INSTRUCTIONS TO FOLLOW: Print out the records that follow, exactly and completely.

START EXCERPTED RECORDS

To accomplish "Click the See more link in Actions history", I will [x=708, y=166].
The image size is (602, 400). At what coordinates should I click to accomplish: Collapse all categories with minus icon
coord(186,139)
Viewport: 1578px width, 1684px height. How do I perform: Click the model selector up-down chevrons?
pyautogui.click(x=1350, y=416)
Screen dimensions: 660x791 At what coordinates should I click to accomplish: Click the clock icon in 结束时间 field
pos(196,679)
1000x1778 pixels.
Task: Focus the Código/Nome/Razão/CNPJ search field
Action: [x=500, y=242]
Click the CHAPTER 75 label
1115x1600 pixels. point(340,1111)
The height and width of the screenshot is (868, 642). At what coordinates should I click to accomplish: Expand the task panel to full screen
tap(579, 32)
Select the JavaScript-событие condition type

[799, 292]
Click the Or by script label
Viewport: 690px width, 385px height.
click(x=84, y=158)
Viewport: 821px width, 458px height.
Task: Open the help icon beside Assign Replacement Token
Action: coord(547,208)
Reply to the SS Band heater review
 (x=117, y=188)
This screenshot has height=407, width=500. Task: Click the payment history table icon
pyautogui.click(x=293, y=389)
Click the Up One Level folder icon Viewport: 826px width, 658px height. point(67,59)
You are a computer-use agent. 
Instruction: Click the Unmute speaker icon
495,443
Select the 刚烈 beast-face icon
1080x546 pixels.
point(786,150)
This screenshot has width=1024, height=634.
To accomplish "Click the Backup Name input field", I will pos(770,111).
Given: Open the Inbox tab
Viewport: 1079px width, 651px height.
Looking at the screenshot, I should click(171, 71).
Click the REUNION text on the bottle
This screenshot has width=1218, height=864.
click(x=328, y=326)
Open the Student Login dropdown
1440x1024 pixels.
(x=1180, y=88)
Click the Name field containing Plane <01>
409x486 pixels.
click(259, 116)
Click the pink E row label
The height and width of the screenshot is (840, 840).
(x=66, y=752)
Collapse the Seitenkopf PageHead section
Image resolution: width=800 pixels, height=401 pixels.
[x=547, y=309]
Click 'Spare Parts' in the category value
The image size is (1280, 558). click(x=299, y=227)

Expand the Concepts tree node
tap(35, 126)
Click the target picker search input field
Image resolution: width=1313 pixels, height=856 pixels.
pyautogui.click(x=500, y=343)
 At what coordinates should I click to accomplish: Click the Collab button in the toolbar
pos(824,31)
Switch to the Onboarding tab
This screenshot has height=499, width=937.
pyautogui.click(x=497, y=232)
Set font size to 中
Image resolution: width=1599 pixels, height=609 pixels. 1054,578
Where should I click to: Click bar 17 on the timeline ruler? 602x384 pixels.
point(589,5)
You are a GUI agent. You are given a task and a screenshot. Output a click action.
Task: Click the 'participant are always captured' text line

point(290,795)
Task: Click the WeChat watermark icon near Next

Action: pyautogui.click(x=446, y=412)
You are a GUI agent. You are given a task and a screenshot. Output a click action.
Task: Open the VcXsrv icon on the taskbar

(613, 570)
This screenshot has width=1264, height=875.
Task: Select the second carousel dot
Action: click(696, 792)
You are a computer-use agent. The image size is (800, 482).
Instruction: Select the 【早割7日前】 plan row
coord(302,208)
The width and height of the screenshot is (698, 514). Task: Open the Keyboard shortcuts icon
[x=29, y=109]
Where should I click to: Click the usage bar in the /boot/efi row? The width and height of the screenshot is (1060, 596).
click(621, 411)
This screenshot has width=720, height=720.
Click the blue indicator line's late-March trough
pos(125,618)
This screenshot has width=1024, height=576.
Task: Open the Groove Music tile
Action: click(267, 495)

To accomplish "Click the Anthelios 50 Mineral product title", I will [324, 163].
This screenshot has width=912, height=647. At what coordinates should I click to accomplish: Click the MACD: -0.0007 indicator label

END EXCERPTED RECORDS

OUTPUT:
To accomplish "Click the See more link in Actions history", I will [x=708, y=166].
The image size is (602, 400). At what coordinates should I click to accomplish: Collapse all categories with minus icon
coord(186,139)
Viewport: 1578px width, 1684px height. How do I perform: Click the model selector up-down chevrons?
pyautogui.click(x=1350, y=416)
Screen dimensions: 660x791 At what coordinates should I click to accomplish: Click the clock icon in 结束时间 field
pos(196,679)
1000x1778 pixels.
Task: Focus the Código/Nome/Razão/CNPJ search field
Action: [x=500, y=242]
Click the CHAPTER 75 label
1115x1600 pixels. point(340,1111)
The height and width of the screenshot is (868, 642). At what coordinates should I click to accomplish: Expand the task panel to full screen
tap(579, 32)
Select the JavaScript-событие condition type

[799, 292]
Click the Or by script label
Viewport: 690px width, 385px height.
click(x=84, y=158)
Viewport: 821px width, 458px height.
Task: Open the help icon beside Assign Replacement Token
Action: coord(547,208)
Reply to the SS Band heater review
 (x=117, y=188)
This screenshot has height=407, width=500. Task: Click the payment history table icon
pyautogui.click(x=293, y=389)
Click the Up One Level folder icon Viewport: 826px width, 658px height. point(67,59)
You are a computer-use agent. 
Instruction: Click the Unmute speaker icon
495,443
Select the 刚烈 beast-face icon
1080x546 pixels.
point(786,150)
This screenshot has width=1024, height=634.
To accomplish "Click the Backup Name input field", I will pos(770,111).
Given: Open the Inbox tab
Viewport: 1079px width, 651px height.
Looking at the screenshot, I should click(171, 71).
Click the REUNION text on the bottle
This screenshot has width=1218, height=864.
click(x=328, y=326)
Open the Student Login dropdown
1440x1024 pixels.
(x=1180, y=88)
Click the Name field containing Plane <01>
409x486 pixels.
click(259, 116)
Click the pink E row label
The height and width of the screenshot is (840, 840).
(x=66, y=752)
Collapse the Seitenkopf PageHead section
Image resolution: width=800 pixels, height=401 pixels.
[x=547, y=309]
Click 'Spare Parts' in the category value
The image size is (1280, 558). click(x=299, y=227)

Expand the Concepts tree node
tap(35, 126)
Click the target picker search input field
Image resolution: width=1313 pixels, height=856 pixels.
pyautogui.click(x=500, y=343)
 At what coordinates should I click to accomplish: Click the Collab button in the toolbar
pos(824,31)
Switch to the Onboarding tab
This screenshot has height=499, width=937.
pyautogui.click(x=497, y=232)
Set font size to 中
Image resolution: width=1599 pixels, height=609 pixels. 1054,578
Where should I click to: Click bar 17 on the timeline ruler? 602x384 pixels.
point(589,5)
You are a GUI agent. You are given a task and a screenshot. Output a click action.
Task: Click the 'participant are always captured' text line

point(290,795)
Task: Click the WeChat watermark icon near Next

Action: pyautogui.click(x=446, y=412)
You are a GUI agent. You are given a task and a screenshot. Output a click action.
Task: Open the VcXsrv icon on the taskbar

(613, 570)
This screenshot has width=1264, height=875.
Task: Select the second carousel dot
Action: click(696, 792)
You are a computer-use agent. The image size is (800, 482).
Instruction: Select the 【早割7日前】 plan row
coord(302,208)
The width and height of the screenshot is (698, 514). Task: Open the Keyboard shortcuts icon
[x=29, y=109]
Where should I click to: Click the usage bar in the /boot/efi row? The width and height of the screenshot is (1060, 596).
click(621, 411)
This screenshot has width=720, height=720.
Click the blue indicator line's late-March trough
pos(125,618)
This screenshot has width=1024, height=576.
Task: Open the Groove Music tile
Action: click(267, 495)

To accomplish "Click the Anthelios 50 Mineral product title", I will [324, 163].
This screenshot has width=912, height=647. At what coordinates should I click to accomplish: Click the MACD: -0.0007 indicator label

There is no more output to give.